Could you please return each line of the data that has the word "agent"?

Collected data entries:
*** Begin section ***
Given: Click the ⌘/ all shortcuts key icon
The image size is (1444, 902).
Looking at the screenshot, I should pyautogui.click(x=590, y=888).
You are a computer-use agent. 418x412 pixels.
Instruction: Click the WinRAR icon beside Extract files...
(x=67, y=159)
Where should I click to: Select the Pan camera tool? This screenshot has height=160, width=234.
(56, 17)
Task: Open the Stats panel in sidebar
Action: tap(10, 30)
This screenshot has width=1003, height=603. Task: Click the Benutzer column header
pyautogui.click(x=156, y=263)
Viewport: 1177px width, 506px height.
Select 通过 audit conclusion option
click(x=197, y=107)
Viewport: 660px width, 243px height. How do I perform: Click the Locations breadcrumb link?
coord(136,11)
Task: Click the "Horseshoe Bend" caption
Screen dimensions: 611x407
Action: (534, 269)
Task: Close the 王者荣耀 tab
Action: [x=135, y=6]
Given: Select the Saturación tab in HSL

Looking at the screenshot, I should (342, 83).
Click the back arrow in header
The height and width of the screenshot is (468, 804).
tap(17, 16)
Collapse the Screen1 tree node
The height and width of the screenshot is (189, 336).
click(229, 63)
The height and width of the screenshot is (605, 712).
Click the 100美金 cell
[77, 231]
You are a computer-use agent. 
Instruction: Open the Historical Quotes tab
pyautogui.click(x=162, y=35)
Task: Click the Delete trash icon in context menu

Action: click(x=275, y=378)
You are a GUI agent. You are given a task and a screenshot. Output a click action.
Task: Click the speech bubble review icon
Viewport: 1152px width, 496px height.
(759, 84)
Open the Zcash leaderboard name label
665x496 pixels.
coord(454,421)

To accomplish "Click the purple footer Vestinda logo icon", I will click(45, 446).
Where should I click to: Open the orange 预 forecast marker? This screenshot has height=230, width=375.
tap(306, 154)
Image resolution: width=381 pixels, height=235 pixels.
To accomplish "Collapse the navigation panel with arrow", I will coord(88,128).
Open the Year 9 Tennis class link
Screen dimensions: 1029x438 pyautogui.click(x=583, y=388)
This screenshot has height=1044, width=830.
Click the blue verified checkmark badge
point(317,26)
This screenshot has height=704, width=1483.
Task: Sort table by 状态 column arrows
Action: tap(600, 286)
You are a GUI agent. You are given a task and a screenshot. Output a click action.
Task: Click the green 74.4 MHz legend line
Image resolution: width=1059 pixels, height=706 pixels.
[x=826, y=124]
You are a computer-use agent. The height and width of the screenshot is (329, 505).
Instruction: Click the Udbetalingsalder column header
*** End section ***
FINISHED EXERCISE =>
You are a computer-use agent. 418x412 pixels.
You are a computer-use agent. 
You are a GUI agent. You are given a task and a screenshot. Output a click action.
You are a GUI agent. You are given a task and a screenshot. Output a click action.
You are a computer-use agent. The height and width of the screenshot is (329, 505).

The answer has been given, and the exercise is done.